• **Action item**:
Here the answer must be the exact run of lines from the line holding "[Slide 1 of 3] (673, 236)" to the end of the material below, and nothing else.

────────────────────────────────────────

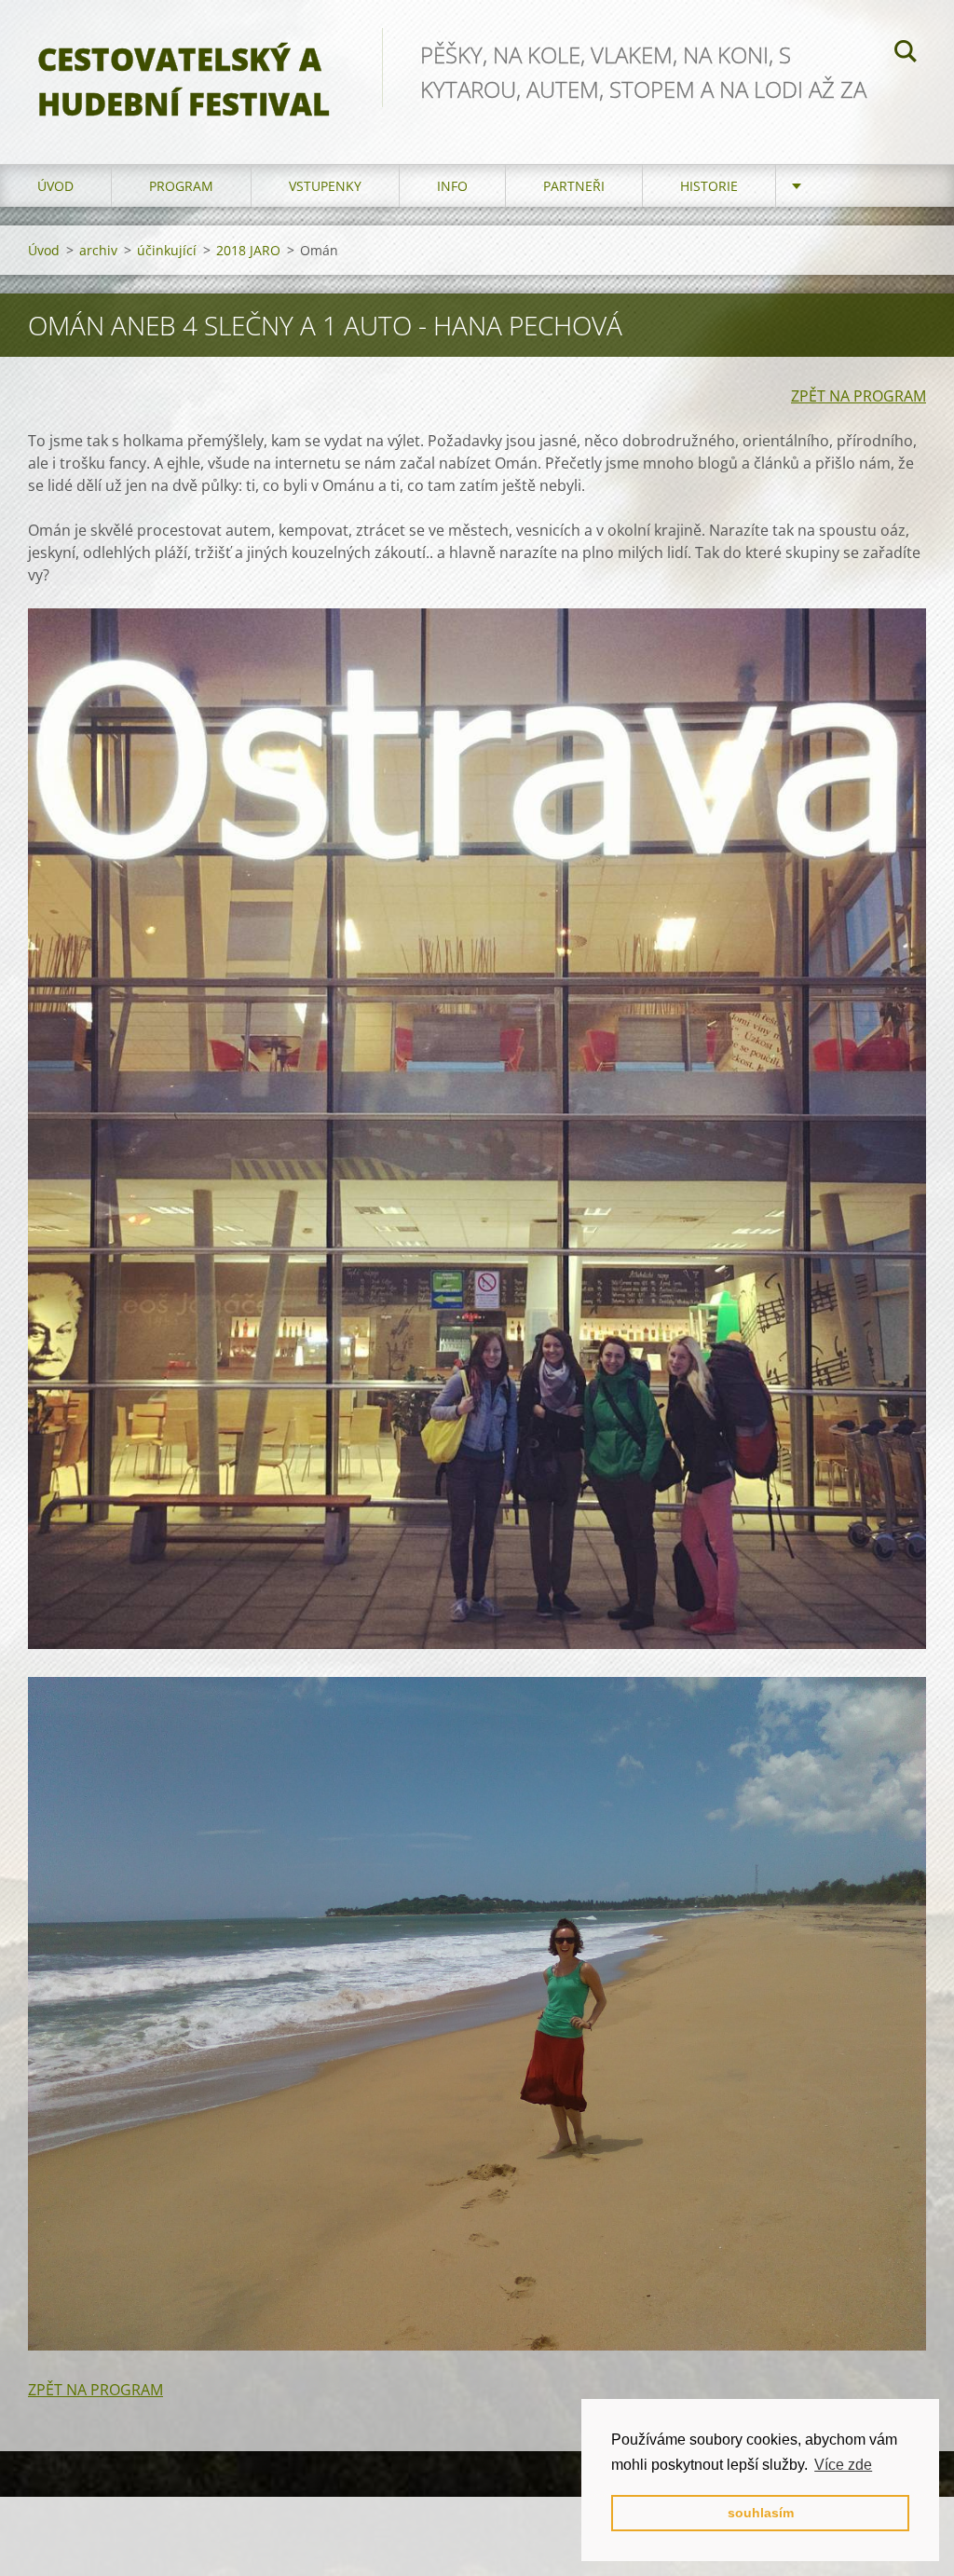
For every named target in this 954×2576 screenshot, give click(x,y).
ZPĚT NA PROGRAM (858, 396)
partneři (574, 186)
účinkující (167, 250)
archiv (98, 250)
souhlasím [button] (761, 2512)
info (452, 186)
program (181, 186)
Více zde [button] (843, 2465)
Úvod (55, 186)
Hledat (905, 54)
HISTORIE (709, 186)
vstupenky (325, 186)
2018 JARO (248, 250)
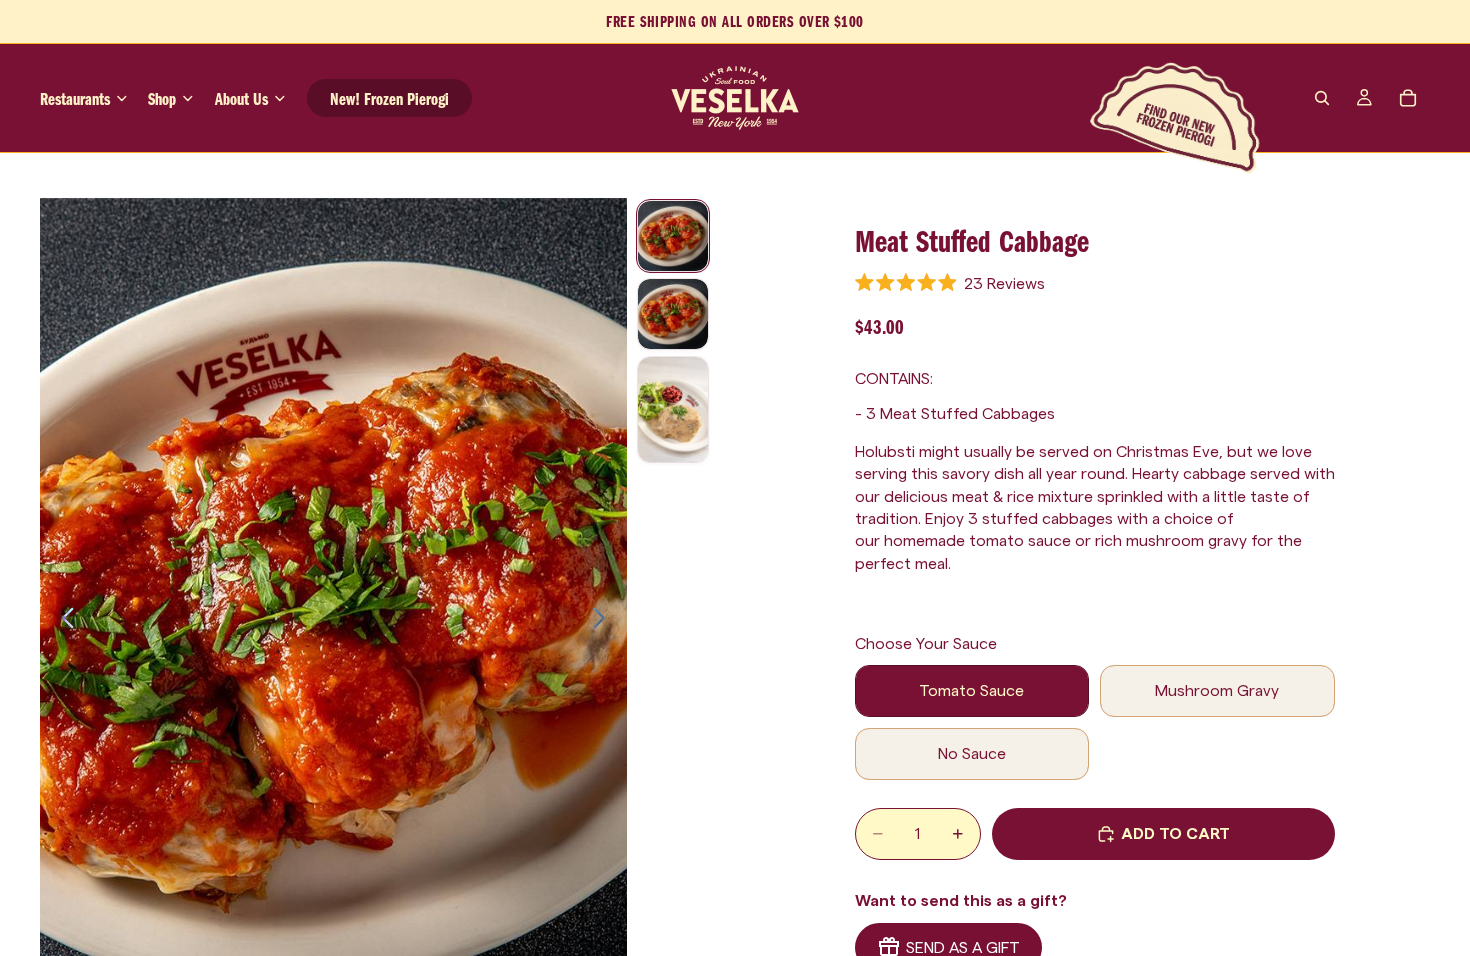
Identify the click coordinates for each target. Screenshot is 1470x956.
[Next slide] (604, 622)
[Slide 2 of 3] (673, 314)
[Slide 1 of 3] (673, 236)
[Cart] (1408, 98)
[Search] (1322, 98)
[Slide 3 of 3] (673, 409)
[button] (950, 282)
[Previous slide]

────────────────────────────────────────

• **Answer to this problem**:
[Slide 1 of 3] (673, 236)
[Cart] (1408, 98)
[Search] (1322, 98)
[Slide 3 of 3] (673, 409)
[button] (950, 282)
[Previous slide]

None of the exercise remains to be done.